Now I am trying to learn prolog on the side in my free time, currently stuck with something that would be simple in any other programing language. What about you?
@Balarka Tell me if I am thinking right or not... $p:X\to Y$, A subset C of X is saturated if for some $y\in Y$, $p^{-1}(y) \cap C$ is nonempty, then C contains $p^{-1}(y)$
Hello, please what can be the condition on $f_u$ to obtain the equality between $ \int_0^1 \int_0^1 G(t,s)f_u(s,u(s)) v(s) w(t) \ ds\ dt$ and $\int_0^1 \int_0^1 G(t,s)f_u(s,u(s)) w(s) v(t) \ ds\ dt$
@TedShifrin hola ted! what does paramterizing $\mathbf{a}$, the optimum, as a function $\psi(\bar{a})$, which is from $\Bbb{R}^n-1 \mapsto \Bbb{R}^{n-1}$ accomplish?
@Hippalectryon bosse dur :), tu sais pour le théorème des fonctions implicites, il faut que la dérivée par rapport à celle que tu veux résoudre soit inversible, je vois dans des bouquins l'hypothèse $f'_y\ne 0$ seulement
@Stan: No, no, remember the maximum point is parametrized by $c$ (a scalar, the budget). If we're still talking about that problem, you want to parametrize the level surface $g(x)=c$.
I need to look at the construction of algebraic closures at some point and see if I can analogize it to get the correct notion of paths/loops in galois theory of fields.
Ah, @Gato, tu ne comprends pas ce qu'on veut dire. Quand on écrit $\partial (F_1,\dots,F_n)/\partial (x_1,\dots,x_n)$, c'est le déterminant du jacobien.
Well, @Balarka, that should keep you busy for a few years.
@TedShifrin i'm sorry but have you an idea about this: what can be the condition on $f_u(s,0)$ such that the following equality holds: $$\int_0^1 \int_0^1 G(t,s)f_u(s,0) v(s) w(t) \ ds\ dt=\int_0^1 \int_0^1 G(t,s)f_u(s,0) w(s) v(t) \ ds\ dt$$
@BalarkaSen I'm on main off and on but my inbox didn't get the chat ping right away. Just checked it and came here.
And yes there are infinite Galois extensions of finite fields - take closed subgroups of the profinite integers! (basically, pick some set Q of primes, then union over all extensions of F_l with degree a product of primes in Q). Note that there are infinite algebraic extensions of finite fields that are not Galois.

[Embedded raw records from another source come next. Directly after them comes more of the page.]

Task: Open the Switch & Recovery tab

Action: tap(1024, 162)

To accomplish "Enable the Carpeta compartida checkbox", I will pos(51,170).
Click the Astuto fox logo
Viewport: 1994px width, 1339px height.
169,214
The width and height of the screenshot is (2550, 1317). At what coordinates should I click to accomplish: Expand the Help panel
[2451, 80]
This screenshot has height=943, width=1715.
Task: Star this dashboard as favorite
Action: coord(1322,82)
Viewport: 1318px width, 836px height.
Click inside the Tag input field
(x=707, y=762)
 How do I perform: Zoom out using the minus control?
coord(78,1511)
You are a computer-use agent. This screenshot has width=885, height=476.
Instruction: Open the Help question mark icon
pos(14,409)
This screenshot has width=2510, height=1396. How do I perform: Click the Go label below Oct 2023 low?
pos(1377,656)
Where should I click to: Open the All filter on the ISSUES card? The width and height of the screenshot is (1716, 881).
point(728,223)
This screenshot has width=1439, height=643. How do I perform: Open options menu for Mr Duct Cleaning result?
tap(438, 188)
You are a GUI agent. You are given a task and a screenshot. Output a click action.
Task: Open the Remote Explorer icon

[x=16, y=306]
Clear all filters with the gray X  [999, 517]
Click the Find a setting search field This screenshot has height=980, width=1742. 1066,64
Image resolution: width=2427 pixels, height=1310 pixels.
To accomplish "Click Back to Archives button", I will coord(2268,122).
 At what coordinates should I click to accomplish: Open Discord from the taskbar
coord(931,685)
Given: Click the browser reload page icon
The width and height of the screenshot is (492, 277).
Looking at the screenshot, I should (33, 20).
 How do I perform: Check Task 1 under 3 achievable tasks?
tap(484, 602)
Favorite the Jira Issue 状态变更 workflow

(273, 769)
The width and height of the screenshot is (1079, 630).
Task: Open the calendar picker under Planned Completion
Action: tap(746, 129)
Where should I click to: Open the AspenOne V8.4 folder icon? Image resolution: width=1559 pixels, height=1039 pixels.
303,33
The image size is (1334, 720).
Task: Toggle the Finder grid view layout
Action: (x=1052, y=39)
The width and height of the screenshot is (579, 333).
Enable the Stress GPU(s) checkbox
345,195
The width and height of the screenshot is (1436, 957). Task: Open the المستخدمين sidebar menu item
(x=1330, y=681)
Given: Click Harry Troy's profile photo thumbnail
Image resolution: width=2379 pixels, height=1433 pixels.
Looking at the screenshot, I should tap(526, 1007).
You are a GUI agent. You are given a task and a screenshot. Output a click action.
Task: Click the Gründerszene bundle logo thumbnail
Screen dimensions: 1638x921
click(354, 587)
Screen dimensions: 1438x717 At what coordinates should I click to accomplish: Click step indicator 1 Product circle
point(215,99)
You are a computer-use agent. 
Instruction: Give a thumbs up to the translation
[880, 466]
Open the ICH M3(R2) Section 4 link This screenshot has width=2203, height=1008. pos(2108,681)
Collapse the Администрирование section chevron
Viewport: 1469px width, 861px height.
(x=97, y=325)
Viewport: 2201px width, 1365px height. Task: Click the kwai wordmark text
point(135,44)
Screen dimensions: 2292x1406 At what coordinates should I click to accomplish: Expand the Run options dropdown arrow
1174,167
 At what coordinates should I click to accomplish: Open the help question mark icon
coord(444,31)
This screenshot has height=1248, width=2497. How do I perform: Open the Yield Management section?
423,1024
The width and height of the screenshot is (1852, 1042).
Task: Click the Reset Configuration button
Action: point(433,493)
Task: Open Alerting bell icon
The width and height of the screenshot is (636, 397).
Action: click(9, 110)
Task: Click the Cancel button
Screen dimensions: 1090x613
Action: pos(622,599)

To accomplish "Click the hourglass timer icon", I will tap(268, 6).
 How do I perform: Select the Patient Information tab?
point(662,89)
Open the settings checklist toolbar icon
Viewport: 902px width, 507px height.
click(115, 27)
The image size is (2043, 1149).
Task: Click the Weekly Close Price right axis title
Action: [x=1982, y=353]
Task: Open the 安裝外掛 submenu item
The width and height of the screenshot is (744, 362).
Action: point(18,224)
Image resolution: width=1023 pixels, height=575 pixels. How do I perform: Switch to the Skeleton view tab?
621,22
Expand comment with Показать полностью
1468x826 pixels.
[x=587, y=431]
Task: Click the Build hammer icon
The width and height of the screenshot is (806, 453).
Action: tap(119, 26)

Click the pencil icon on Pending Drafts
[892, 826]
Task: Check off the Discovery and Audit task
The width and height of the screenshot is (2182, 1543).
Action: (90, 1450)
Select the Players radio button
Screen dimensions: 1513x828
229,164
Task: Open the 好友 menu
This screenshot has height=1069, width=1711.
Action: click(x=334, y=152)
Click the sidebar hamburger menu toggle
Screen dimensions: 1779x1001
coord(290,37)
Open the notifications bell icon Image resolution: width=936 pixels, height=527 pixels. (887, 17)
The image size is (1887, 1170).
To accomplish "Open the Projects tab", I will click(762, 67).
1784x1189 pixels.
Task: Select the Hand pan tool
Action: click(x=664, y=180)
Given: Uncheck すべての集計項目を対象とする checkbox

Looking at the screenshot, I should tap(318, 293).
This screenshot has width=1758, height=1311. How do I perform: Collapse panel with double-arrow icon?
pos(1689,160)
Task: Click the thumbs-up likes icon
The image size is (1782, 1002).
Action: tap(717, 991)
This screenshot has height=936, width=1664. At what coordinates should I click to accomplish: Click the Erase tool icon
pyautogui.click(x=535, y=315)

also, aren't fibers just orbits of the group (when you're talking about coverings)? so, with fields, Galois actions have orbits too. I presume this doesn't satisfy something you want from the situation though.
indeed, Galois extensions of $\Bbb F_\ell$ are in bijective correspondence with supernatural numbers, formal infinite products $\prod p^{e(p)}$ of prime powers with $e:\{{\rm primes}\}\to\{0,1,2,\cdots,\}\cup\{\infty\}$ (no restrictions on support).
@robjohn I calculated the integral for the $\frac{1}{m^4}$ case ... the resulting monster expression with harmonic numbers looks difficult to simplify to the compact form ...
there must be a neat trick .. I need to think about it ...
my keyboard h and g is not working .. copy pasting everytime is painful :P
In his biography of Einstein, Carl Seelig reports: "Einstein later laughingly recounted that his dissertation was first returned by Kleiner with the comment that it was too short. After he had added a single sentence, it was accepted without further comment."
hi guys. i have a question. hopefully some of you can take a look and provide some guidance. i've already typed it out so i'm just going to paste it now.
it's kinda trivial but i'd like to know if there's maybe a more formal approach to it. it's slightly related to base 64 but really only slightly. so when converting a byte string to a base 64 representation, every 3 bytes become 4 base 64 digits. if the number of bytes isn't divisible by 3 some padding needs to be introduced -- this way the output will always be a base 64 string whose length (number of digits) is divisible by 4
i.e. byte strings of length not divisible by 3 still give base 64 strings whose length is divisible by 4. now, when calculating the size of the base 64 representation, if we assume the byte string's length is divisible by 3, the length of the base 64 string is given by $m = 4 * (n / 3)$. but if the byte string's length isn't divisible by 3, a trick like this has to be used
$m = 4 * ((n + 2) / 3)$ to ensure that a byte string of any length would always give a base 64 string of length divisible by 4. is there a name for this trick? is there some more formal way to go about this? (note: operator / is integer division, i.e. floor("x divided by y") -- this is mainly the reason i'm asking, since the floor function is involved, is there any property of it which would make this trick "more formal")
i hope it's understandable :P
an example would be this set of byte strings $\{m, ma, man\}$ which all give a base 64 string size of 4, as expected.